# Air purifier



## Becca199212 (May 10, 2007)

At one of the fancy pigeon shows I noticed alot of stands selling 'personal air purifiers' they were supposed to help protect you from the dander, so can help with things like pigeon lung, asthma and allergies, they are also recommended for use on aeroplanes, shopping and at school as they keep the air clear of bacteria and viruses. 

They are small pendant sized purifiers which you wear around your neck. They are the equivalent of wearing a mask must are much less hassle and alot more comfortable.

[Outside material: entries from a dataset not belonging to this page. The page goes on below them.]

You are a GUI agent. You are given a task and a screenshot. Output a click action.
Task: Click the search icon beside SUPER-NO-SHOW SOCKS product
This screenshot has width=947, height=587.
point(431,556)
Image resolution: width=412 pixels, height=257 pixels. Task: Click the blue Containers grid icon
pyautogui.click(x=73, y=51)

I ordered one last week, it has been brilliant! I have bad asthma and allergies to all animals be it feather or fur and usually can't usually spend too much time with the birds but have since had no problems even when cleaning out the net boxes. I spent the whole day on Saturday at my grandparent who have a dog, I usually have major problems with my breathing whilst around the dog but had a great time playing with him. 

They are great, here are some web links to various models, they range in price, some which are over £100- these come with a built in humidifier, I paid £27.50 for mine.

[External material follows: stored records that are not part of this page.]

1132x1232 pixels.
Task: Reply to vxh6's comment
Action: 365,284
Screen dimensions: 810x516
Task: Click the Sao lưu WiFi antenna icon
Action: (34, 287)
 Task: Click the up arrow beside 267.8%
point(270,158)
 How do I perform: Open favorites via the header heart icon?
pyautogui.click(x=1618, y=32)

http://www.minimate.co.uk/
http://www.comparestoreprices.co.uk...randed-ionic-breeze-personal-air-purifier.asp
http://www.weinproducts.com/minimate.htm

I bought mine from a man who buys them in bulk and then sells them cheaper, this is his website, it is a personal one but does have details of the purifier on it.
http://stevehole.piczo.com/?g=1&cr=1


----------



## Feefo (Feb 8, 2002)

Thank you Becca, I will also get one. Although I will always have to wear masks around the pigeons and also have an air purifier in my bedroom there is not one room in my house that hasn't been occupoed by pigeons at one time and I am always concerned that some of the antigens remain however much I hoover.

Cynthia


----------



## tuxedobaby (Sep 9, 2008)

i bought one beleive it or not for £9.99 from lloyds the chemist,its quite small and unobtrusive


----------



## tuxedobaby (Sep 9, 2008)

i got one for about £9.99 from my local chemist shop,its just one of the random things they sell from time to time(got my mum one too as she has ashtma)


----------



## John_D (Jan 24, 2002)

Certainly sounds like a good thing to have, Becca. 

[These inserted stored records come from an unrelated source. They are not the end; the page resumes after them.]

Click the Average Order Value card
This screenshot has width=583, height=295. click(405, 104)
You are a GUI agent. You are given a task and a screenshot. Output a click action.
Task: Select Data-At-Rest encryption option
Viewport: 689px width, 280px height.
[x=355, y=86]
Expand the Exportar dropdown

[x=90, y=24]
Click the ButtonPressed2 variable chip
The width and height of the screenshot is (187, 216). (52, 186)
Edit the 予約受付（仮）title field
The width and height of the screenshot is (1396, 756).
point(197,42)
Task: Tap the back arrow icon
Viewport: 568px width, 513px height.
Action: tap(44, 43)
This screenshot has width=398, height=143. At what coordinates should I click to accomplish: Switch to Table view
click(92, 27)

I believe that someone who already has the bird-related condition is wise to have an air-flow type hat or a mask, but this does sound like it could be useful for combatting other kinds of irritants which could aggravate the condition, particularly if someone's immune system is affected by medication for instance.

I got Cynthia a device for keeping a room free of pigeon-related or other kinds of microscopic substances, which apparently works by somehow incinerating them (including virus), and I seem to recall that company has something like you got as well.

John


----------